→ **Task goal**: Scan the records for "Details". Report each line that includes it.

Items from a data source
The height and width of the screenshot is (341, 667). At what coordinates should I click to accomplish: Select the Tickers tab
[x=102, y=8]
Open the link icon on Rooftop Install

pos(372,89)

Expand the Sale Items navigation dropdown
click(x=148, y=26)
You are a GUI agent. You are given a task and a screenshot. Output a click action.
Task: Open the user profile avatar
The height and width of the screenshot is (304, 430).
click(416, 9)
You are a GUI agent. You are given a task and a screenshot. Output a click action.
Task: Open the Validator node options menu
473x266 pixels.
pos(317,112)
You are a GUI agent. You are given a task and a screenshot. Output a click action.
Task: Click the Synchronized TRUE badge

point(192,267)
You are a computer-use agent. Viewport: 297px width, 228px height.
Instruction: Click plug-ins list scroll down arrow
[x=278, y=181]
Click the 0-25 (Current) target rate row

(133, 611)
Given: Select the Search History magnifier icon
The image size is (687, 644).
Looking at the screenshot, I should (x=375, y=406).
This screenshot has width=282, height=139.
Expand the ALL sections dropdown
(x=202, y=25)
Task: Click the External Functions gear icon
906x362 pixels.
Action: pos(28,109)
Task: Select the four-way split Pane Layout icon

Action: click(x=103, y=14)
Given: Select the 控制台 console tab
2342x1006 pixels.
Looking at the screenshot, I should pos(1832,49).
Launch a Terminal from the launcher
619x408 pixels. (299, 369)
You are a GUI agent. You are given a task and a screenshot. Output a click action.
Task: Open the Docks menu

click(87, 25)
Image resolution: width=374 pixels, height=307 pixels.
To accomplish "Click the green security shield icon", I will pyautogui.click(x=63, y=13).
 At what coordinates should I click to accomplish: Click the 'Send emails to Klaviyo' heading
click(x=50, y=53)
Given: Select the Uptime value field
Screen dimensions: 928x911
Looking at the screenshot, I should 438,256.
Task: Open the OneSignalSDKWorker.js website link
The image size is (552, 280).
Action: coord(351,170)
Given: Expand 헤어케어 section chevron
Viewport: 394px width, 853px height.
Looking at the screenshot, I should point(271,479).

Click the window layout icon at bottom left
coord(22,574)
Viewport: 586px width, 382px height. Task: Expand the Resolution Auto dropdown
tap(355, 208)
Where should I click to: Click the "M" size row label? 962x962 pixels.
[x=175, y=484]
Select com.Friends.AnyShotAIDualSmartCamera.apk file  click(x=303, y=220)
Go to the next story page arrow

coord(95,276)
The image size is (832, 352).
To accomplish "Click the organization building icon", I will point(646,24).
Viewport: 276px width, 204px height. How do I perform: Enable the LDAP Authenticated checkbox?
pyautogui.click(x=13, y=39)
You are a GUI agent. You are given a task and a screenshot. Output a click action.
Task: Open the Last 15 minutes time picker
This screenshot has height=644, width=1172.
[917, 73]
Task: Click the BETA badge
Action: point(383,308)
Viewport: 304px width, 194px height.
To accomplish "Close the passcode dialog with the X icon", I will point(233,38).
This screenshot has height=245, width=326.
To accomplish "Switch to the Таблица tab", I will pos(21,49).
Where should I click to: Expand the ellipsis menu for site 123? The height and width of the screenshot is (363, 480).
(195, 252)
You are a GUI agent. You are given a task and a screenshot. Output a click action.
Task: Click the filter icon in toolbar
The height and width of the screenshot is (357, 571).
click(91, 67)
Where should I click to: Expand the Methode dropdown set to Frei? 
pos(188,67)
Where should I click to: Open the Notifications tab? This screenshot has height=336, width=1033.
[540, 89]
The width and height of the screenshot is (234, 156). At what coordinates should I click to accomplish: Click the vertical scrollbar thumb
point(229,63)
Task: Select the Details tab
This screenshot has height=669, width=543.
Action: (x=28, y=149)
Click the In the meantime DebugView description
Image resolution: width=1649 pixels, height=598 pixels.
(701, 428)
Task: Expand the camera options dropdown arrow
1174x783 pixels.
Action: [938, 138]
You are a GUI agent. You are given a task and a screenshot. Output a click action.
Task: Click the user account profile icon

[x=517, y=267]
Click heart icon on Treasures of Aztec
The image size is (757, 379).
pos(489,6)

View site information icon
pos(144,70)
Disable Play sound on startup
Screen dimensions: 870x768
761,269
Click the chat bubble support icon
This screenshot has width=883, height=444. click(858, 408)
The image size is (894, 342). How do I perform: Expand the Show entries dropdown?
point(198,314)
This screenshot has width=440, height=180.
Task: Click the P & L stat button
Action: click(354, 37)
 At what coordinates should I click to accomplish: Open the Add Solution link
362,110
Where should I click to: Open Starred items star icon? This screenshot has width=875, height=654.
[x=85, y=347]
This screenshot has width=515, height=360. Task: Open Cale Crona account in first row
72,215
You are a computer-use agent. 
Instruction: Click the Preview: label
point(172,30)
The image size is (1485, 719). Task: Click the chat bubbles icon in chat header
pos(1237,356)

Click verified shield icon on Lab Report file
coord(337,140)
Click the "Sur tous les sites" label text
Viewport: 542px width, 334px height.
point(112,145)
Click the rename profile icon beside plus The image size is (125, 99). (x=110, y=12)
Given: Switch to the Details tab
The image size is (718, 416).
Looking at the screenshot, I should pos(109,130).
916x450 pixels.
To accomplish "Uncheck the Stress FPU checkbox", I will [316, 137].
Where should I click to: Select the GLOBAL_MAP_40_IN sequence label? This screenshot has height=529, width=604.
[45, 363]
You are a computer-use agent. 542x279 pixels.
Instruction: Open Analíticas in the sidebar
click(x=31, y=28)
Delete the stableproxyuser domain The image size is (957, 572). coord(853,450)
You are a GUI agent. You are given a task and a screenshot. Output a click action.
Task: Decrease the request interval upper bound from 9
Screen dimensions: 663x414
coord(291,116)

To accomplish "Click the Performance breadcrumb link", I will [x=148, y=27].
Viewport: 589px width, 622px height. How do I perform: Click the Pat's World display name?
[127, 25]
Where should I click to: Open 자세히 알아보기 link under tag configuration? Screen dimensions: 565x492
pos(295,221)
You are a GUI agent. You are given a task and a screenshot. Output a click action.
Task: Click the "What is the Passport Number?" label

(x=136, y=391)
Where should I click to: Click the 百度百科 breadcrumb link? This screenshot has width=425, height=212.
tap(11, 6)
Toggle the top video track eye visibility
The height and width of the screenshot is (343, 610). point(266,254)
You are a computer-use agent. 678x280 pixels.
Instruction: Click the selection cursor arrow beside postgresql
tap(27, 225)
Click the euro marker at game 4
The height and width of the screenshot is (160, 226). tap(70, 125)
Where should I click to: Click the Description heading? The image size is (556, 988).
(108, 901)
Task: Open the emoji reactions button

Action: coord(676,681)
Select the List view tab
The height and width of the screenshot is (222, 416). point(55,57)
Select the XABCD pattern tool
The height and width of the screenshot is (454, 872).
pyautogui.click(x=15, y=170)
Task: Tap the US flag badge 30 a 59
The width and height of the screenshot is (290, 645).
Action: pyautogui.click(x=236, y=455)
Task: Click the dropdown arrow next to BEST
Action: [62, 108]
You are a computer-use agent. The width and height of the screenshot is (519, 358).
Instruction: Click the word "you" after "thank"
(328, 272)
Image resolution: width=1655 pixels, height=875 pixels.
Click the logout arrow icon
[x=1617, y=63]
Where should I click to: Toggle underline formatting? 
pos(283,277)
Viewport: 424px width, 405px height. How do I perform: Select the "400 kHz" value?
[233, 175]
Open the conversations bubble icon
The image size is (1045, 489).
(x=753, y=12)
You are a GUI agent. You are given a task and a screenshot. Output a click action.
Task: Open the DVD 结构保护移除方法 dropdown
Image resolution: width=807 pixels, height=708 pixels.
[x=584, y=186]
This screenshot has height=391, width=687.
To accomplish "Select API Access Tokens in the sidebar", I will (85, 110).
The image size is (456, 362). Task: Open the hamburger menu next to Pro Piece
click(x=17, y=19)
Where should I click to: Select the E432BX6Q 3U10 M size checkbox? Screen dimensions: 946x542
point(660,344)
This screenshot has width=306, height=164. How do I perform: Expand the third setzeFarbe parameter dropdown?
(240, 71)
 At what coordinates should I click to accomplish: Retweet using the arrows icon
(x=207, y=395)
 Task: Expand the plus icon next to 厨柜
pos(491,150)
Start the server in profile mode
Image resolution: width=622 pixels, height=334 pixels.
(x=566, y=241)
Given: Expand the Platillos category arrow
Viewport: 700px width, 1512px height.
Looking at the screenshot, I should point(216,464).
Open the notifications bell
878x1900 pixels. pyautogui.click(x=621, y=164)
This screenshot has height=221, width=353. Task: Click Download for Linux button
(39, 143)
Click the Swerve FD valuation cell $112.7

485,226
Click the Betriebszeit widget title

→ **Written reply**:
Task: Select the Details tab
Given: Switch to the Details tab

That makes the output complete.